IL FALLIMENTO DELLA LEHMAN BROTHERS DANNEGGIA I CITTADINI RISPARMIATORI E IL COMUNE DI PADOVA
In Aps Finanziaria sono depositati fondi del Comune per 30 milioni di euro.
Queste risorse sono state investite in maniera diversificata, scegliendo a basso interesse gli investimenti più sicuri, evitando accuratamente i cosiddetti prodotti derivati che già allora apparivano ad alto rischio.
Nel 2006, 6 milioni di euro sono stati investiti in obbligazioni Lehman Brothers.
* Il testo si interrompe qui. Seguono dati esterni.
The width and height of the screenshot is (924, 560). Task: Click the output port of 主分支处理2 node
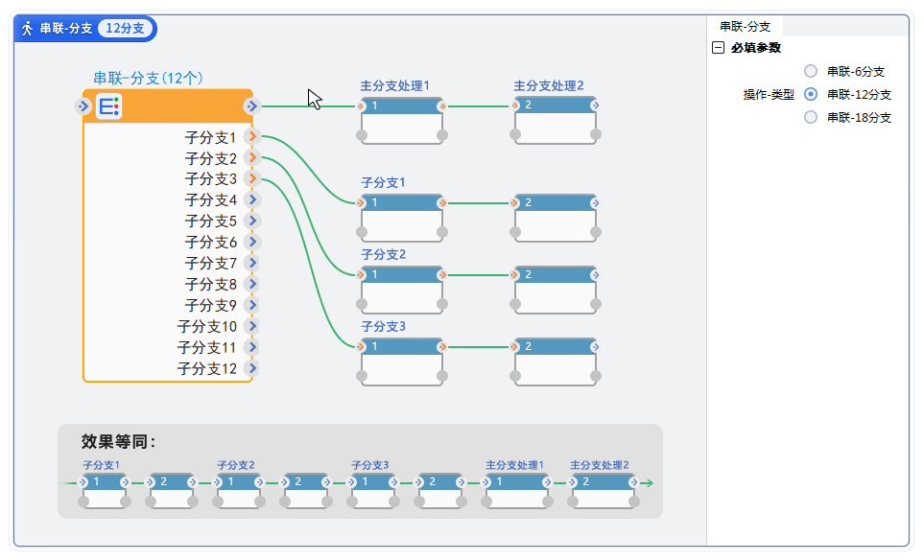click(595, 105)
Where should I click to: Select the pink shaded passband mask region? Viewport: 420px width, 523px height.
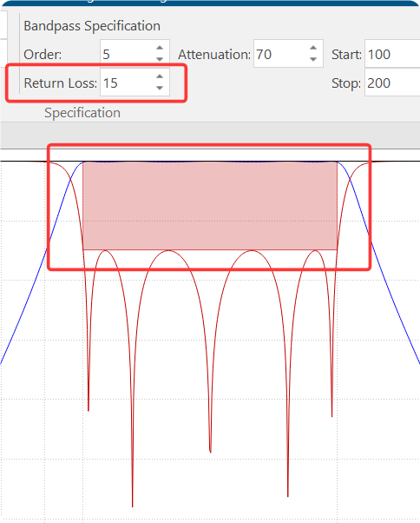pyautogui.click(x=210, y=205)
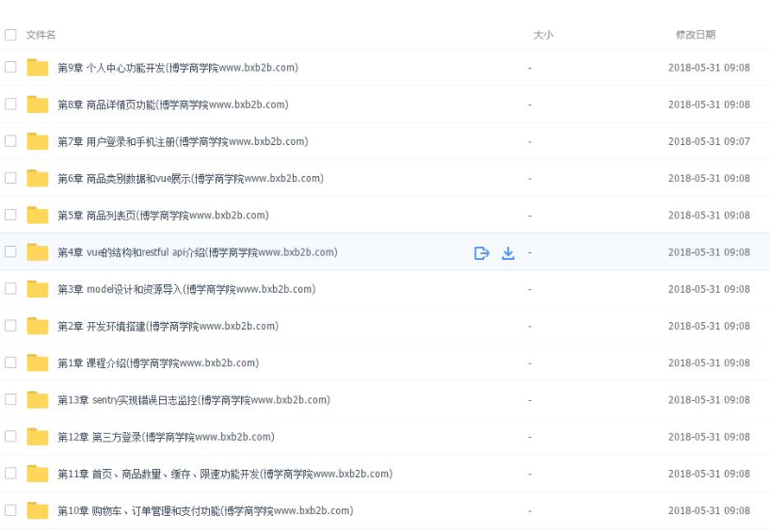Click the folder icon for 第6章 商品类别数据

[x=38, y=178]
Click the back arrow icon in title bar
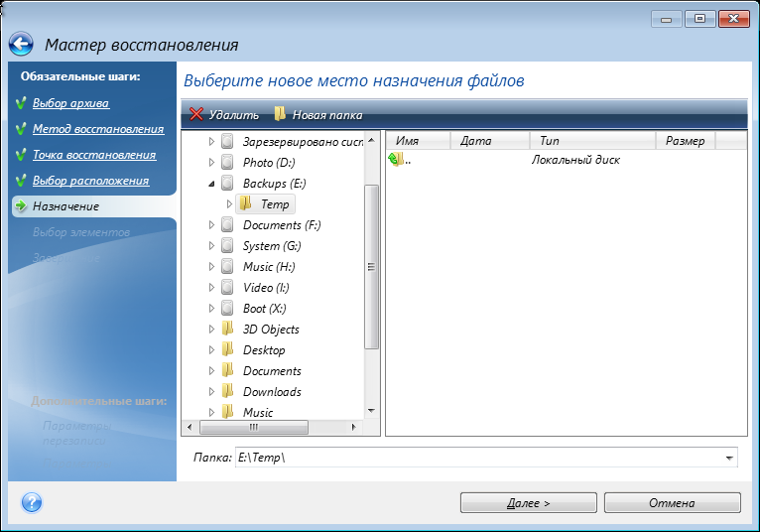760x532 pixels. (x=22, y=45)
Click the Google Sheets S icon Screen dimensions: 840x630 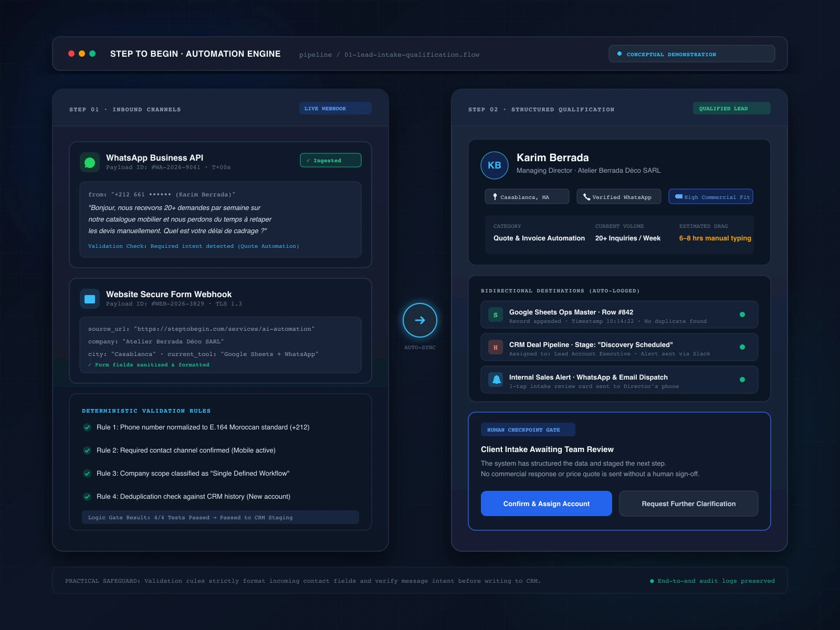click(x=496, y=314)
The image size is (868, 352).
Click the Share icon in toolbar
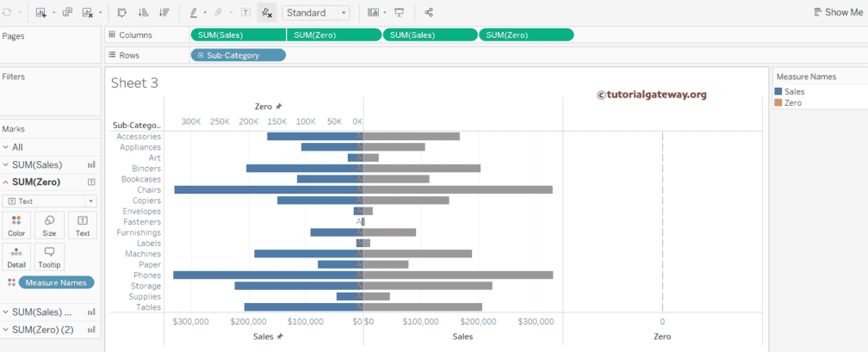(x=429, y=13)

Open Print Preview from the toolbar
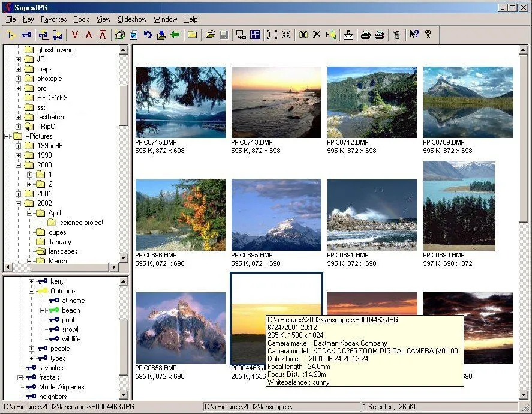379,35

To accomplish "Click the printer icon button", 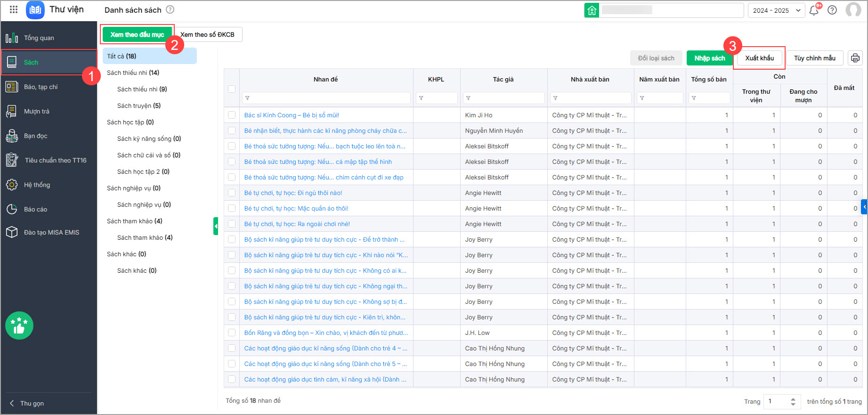I will pyautogui.click(x=855, y=58).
Si trattava di obbligazioni che le agenzie di rating e l’Abi garantivano con il massimo di affidabilità (3A).
La crisi finanziaria internazionale, che ha determinato il fallimento della banca americana, ha danneggiato, insieme a tanti consumatori, anche il Comune di Padova.
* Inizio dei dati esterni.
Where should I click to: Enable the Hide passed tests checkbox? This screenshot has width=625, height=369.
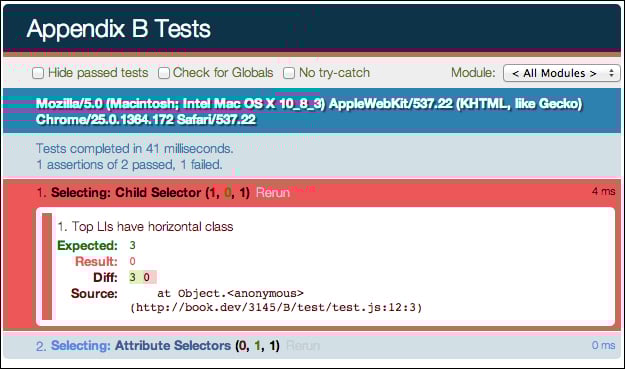pos(38,73)
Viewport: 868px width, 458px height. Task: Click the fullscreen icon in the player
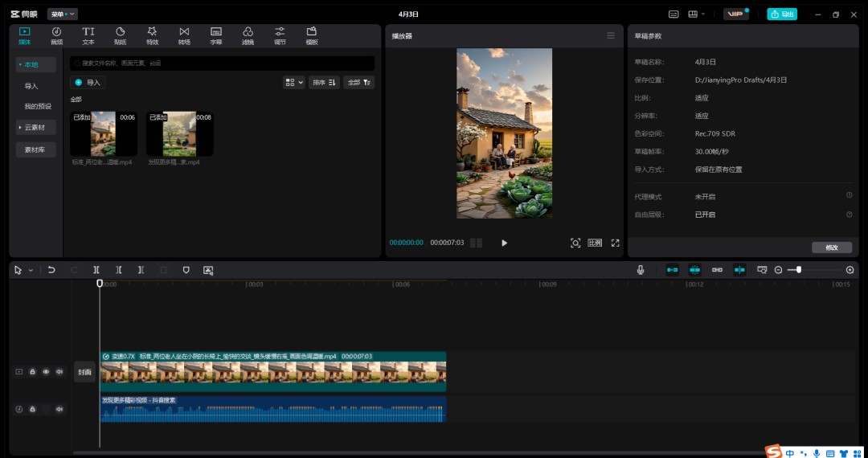tap(616, 243)
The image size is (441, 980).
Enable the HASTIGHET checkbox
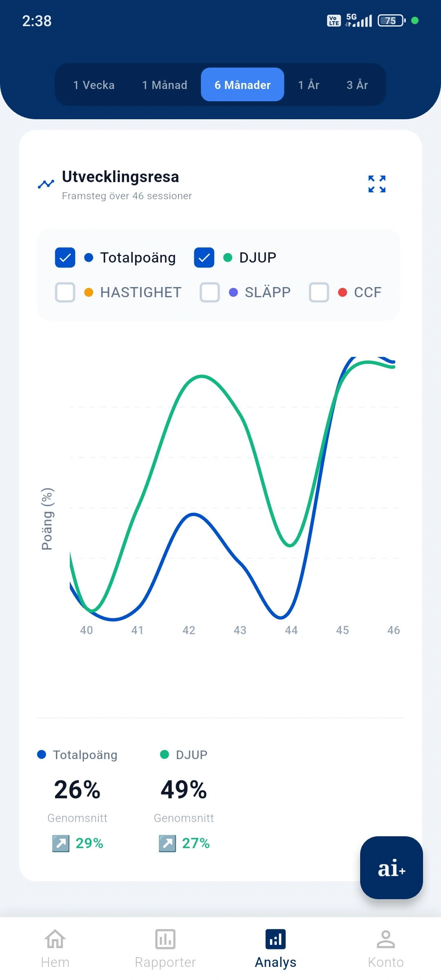click(65, 292)
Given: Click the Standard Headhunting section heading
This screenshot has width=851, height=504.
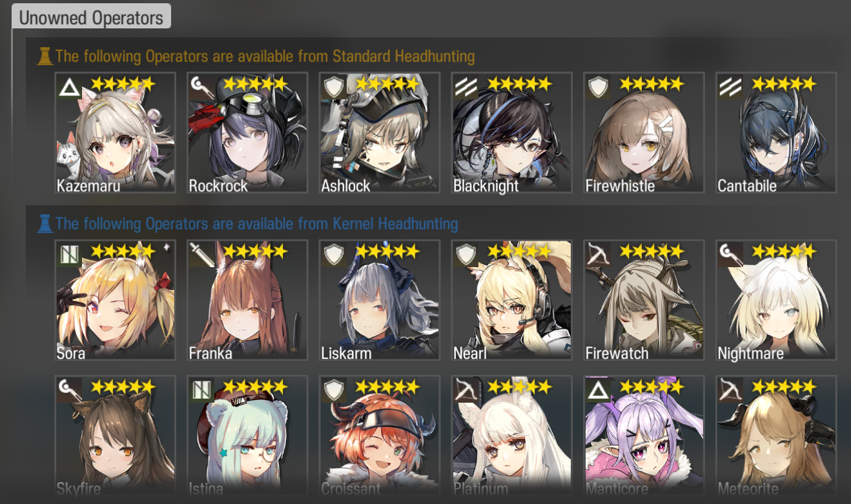Looking at the screenshot, I should 265,57.
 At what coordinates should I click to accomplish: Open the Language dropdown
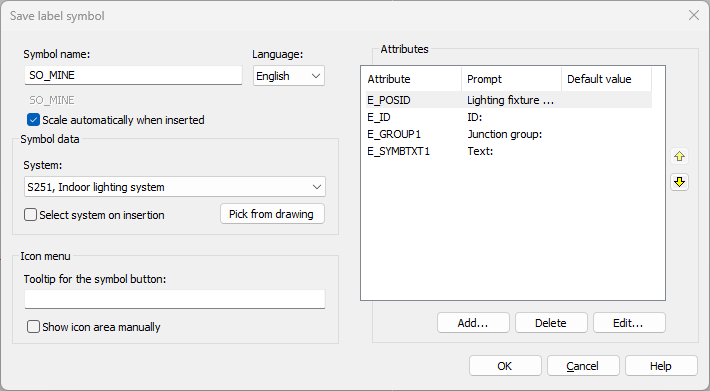coord(288,76)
La rendita degli altri investimenti di Aps Finanziaria ha coperto le perdite delle obbligazioni Lehman Brothers. Il capitale di 30 milioni è quindi rimasto intatto e nessuna opera pubblica prevista dal Comune verrà bloccata o subirà rallentamenti.
Per ragioni di trasparenza abbiamo deciso di informare di quanto accaduto i cittadini.
Flavio Zanonato
22 Ottobre 2008 alle 22:23
Ho letto una dichiarazione Ansa di Galan che accusa il sindaco Zanonato di giocare in borsa con i soldi dei padovani. Mi sembra davvero una pura speculaione, fatta peraltro da chi non ha nessuna crediblità. Cittadella e Milano, governati dai suoi amici leghisti e di forza italia, si sono indebitati con i derivati, e perdono ogni anno tantissimi soldi. Galan è l’ultimo a poter parlare. Grazie al sindaco per aver detto in modo chiaro ai cittadini cosa è successo.
22 Ottobre 2008 alle 22:26
Galan sa benissimo che nessuno ha giocato in borsa, tanto è vero che si tratta di obbligazioni e non di azioni, cioè di titoli che mantengono il valore finanziario alla loro scadenza. Ci sono amministrazioni di centro destra che hanno utilizzato prodotti finanziari molto rischiosi e hanno perso somme ingenti senza che Galan battesse ciglio. Se Galan sapeva del fallimento della Lehman poteva avvisarci, avrebbe salvato non solo i soldi di un Comune di centro sinistra, ma i risparmi dei veneti per centinaia e centinaia di milioni di euro.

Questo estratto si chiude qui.